CDC captures database changes (inserts, updates, deletes) for streaming to other systems. Methods: Log-based (read transaction log - Debezium, most efficient, no query overhead), Trigger-based (database triggers write changes - adds latency), Timestamp-based (poll for recent changes - simple but misses deletes), Diff-based (compare snapshots - resource intensive). Use cases: event sourcing, search index sync, data warehousing, microservices sync. Log-based preferred for production; consider schema evolution.

Cache-Aside: application checks cache, on miss queries DB and populates cache. Simple but cache misses slow. Write-Through: writes go to cache and DB synchronously - consistent but slower writes. Write-Behind (Write-Back): writes to cache, async to DB - fast writes but potential data loss. Read-Through: cache handles DB reads transparently. Refresh-Ahead: predict and preload frequently accessed data. Consider: invalidation (TTL, events), consistency requirements, cache size, hit rate. Redis, Memcached commonly used.

SSI provides serializable isolation without the blocking of traditional locking. Based on snapshot isolation, it detects and aborts transactions that could cause serialization anomalies. Tracks read-write dependencies between concurrent transactions; if dangerous pattern detected (write skew potential), one transaction aborts. Used in PostgreSQL SERIALIZABLE mode and CockroachDB. Offers better performance than S2PL while maintaining serializability. Some false positives lead to unnecessary aborts.

Columnar databases (Redshift, BigQuery, ClickHouse) store data by column instead of row. Benefits: read only needed columns (reduced I/O), better compression (similar values together - RLE, dictionary, delta), vectorized processing (SIMD on column batches), zone maps/min-max indexes (skip blocks). Trade-offs: row reconstruction for wide reads, slower single-row operations, complex updates. Perfect for aggregations, scans on few columns. Row stores better for OLTP with full-row access.

Global databases (CockroachDB, Spanner, YugabyteDB) face latency challenge: consensus requires round-trips across regions. Optimizations: Spanner uses TrueTime (GPS + atomic clocks) for lock-free reads. Follower reads (read from local replica at slightly older timestamp). Write locality (place data near writers using geo-partitioning). Multi-region Paxos groups. CockroachDB uses hybrid logical clocks. Trade-offs: consistency vs latency. Consider: data placement, read/write patterns, consistency requirements per use case.

PostgreSQL MVCC keeps old row versions (dead tuples) until no transaction needs them. Bloat: dead tuples waste space, degrade performance. VACUUM marks space reusable but doesn't return to OS. VACUUM FULL rewrites table (locks it). Autovacuum runs automatically based on thresholds. Bloat causes: long transactions, heavy updates/deletes, autovacuum lag. Monitor: pg_stat_user_tables dead tuple count, pgstattuple extension. Prevention: tune autovacuum, avoid long transactions, consider fillfactor for update-heavy tables.
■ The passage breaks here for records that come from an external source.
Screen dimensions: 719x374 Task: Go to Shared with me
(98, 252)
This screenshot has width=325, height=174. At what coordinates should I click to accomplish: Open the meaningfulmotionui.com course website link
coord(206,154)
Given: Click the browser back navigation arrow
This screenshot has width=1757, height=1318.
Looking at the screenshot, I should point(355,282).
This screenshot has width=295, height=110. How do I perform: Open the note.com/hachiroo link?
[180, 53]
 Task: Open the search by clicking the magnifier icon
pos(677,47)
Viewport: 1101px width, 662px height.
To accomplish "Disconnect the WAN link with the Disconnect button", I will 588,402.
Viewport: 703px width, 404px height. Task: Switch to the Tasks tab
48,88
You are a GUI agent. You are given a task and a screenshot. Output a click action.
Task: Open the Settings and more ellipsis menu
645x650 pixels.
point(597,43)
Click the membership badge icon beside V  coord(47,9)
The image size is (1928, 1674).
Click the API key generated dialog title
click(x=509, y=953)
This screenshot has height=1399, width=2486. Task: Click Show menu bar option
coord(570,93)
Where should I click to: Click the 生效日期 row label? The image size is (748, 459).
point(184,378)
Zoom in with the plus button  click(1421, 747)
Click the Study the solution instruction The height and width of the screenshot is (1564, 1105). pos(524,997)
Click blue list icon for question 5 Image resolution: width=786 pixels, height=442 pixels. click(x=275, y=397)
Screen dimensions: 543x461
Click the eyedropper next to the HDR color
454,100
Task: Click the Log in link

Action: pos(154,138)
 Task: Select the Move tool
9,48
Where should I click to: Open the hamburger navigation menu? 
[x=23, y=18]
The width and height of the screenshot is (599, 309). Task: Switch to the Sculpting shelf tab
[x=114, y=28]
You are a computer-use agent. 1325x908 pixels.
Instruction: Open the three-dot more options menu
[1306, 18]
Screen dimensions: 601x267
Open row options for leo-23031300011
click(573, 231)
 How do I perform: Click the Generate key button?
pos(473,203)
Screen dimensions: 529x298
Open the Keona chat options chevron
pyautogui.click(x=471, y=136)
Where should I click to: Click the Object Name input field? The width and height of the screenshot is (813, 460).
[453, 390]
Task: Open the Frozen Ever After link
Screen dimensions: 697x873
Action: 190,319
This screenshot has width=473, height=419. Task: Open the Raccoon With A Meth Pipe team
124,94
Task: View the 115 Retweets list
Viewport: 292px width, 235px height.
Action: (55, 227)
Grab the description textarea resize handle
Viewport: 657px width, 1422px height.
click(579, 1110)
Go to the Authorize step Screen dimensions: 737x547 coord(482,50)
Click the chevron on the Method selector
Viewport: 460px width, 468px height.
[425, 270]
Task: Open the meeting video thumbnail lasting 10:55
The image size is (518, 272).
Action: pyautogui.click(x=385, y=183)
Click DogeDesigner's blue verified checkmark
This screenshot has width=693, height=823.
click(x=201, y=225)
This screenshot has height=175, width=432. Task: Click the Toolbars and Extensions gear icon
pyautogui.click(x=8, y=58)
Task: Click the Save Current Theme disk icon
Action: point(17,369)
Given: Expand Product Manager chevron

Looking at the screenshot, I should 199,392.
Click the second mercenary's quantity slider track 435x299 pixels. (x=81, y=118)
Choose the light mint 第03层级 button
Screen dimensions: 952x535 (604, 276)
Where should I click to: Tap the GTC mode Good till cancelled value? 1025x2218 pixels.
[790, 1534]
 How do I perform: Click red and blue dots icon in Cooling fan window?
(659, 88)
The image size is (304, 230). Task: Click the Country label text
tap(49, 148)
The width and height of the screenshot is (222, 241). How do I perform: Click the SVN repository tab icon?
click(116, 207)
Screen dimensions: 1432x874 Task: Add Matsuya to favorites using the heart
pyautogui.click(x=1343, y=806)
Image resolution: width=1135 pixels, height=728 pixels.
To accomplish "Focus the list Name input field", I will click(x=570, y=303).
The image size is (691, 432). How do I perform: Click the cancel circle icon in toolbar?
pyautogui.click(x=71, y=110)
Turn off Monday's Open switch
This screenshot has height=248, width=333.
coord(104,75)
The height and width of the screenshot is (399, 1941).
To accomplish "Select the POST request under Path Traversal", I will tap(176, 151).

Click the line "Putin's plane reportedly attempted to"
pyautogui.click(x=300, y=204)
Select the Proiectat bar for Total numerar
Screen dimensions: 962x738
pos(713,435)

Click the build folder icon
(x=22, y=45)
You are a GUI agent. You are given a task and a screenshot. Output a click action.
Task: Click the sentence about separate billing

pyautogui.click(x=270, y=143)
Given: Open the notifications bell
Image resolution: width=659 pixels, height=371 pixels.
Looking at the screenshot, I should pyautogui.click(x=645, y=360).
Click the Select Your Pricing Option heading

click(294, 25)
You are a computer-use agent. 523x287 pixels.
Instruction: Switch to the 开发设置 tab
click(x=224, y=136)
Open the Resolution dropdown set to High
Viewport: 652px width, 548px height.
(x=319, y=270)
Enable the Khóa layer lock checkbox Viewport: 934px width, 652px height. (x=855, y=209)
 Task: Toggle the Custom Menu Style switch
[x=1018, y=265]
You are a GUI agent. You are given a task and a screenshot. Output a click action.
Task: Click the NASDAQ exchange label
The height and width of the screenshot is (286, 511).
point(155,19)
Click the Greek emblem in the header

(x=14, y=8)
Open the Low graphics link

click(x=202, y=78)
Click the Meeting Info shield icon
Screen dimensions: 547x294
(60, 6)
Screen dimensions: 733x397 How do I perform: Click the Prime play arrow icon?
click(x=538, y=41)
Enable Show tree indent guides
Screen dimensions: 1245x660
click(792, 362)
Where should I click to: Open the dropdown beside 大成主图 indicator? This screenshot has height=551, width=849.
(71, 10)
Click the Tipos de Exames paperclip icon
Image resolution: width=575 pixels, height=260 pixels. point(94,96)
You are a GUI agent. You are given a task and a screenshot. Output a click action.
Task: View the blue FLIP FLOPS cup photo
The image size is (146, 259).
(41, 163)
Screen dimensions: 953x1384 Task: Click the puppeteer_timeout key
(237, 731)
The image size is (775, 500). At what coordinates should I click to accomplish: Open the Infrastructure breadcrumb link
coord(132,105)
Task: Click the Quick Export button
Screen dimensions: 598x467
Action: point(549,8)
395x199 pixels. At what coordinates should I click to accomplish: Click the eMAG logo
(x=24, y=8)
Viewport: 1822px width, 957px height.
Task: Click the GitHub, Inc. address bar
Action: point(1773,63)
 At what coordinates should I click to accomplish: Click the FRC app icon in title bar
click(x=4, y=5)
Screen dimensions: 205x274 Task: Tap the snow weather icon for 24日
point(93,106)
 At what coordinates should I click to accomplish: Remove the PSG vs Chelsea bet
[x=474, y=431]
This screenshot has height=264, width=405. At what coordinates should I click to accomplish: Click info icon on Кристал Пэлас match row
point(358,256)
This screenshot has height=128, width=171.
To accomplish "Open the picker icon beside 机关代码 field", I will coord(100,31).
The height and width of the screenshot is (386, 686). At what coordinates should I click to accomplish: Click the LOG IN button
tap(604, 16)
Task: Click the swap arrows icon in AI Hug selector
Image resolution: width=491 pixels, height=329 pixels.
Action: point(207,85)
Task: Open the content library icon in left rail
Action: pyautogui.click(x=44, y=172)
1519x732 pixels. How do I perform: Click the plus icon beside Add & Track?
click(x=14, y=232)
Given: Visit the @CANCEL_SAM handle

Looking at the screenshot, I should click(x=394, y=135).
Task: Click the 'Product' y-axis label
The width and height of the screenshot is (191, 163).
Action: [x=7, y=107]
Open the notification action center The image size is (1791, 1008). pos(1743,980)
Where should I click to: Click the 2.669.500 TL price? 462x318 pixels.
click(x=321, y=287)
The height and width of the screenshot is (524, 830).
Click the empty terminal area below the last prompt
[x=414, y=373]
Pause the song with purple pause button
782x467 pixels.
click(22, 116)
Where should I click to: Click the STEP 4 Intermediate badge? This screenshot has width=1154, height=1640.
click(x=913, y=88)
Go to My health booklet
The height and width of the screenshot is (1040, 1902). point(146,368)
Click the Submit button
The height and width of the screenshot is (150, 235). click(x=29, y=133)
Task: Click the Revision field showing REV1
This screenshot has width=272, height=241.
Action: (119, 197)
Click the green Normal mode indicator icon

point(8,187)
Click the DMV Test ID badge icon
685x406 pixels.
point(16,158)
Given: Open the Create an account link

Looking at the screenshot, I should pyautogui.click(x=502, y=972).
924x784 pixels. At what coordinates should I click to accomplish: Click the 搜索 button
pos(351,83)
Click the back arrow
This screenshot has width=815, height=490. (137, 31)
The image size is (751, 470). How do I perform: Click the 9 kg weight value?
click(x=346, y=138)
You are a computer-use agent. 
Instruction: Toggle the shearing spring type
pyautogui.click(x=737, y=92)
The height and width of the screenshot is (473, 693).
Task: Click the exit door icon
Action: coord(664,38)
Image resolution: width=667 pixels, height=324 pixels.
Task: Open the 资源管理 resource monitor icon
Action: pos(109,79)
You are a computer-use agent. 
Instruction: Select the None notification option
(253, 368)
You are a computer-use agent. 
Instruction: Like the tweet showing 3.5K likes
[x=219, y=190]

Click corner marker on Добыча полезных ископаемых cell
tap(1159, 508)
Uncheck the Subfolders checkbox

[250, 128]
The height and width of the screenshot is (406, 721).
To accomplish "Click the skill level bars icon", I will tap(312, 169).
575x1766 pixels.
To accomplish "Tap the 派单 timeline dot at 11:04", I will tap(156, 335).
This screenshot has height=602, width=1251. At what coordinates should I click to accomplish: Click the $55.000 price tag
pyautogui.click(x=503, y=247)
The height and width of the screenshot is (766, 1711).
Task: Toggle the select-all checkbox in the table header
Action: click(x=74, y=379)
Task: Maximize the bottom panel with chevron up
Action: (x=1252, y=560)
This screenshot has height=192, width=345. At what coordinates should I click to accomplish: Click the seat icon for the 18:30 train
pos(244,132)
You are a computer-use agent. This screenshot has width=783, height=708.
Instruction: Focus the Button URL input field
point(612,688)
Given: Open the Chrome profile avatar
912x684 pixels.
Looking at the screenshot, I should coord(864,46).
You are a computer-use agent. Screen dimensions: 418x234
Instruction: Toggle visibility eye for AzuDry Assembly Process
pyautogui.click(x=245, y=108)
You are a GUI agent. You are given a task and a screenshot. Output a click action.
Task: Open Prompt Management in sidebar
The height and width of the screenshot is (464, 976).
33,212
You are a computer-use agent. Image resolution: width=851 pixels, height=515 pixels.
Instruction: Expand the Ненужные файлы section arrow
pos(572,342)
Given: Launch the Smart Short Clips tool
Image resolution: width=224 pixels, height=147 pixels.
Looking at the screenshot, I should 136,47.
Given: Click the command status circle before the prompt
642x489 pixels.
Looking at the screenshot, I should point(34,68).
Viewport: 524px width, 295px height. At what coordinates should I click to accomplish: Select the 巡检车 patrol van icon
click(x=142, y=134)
Comprehensive DR involves: RPO (Recovery Point Objective - max data loss) and RTO (Recovery Time Objective - max downtime). Components: continuous backups (WAL archiving, snapshots), replication (sync for zero data loss, async for performance), geographic distribution (multi-region replicas), automated failover (health checks, DNS/proxy switch), backup testing (regular restore drills). Tools: pg_basebackup, Barman, cloud snapshots. Consider: cost vs recovery guarantees, data sovereignty, network partitions, runbook documentation.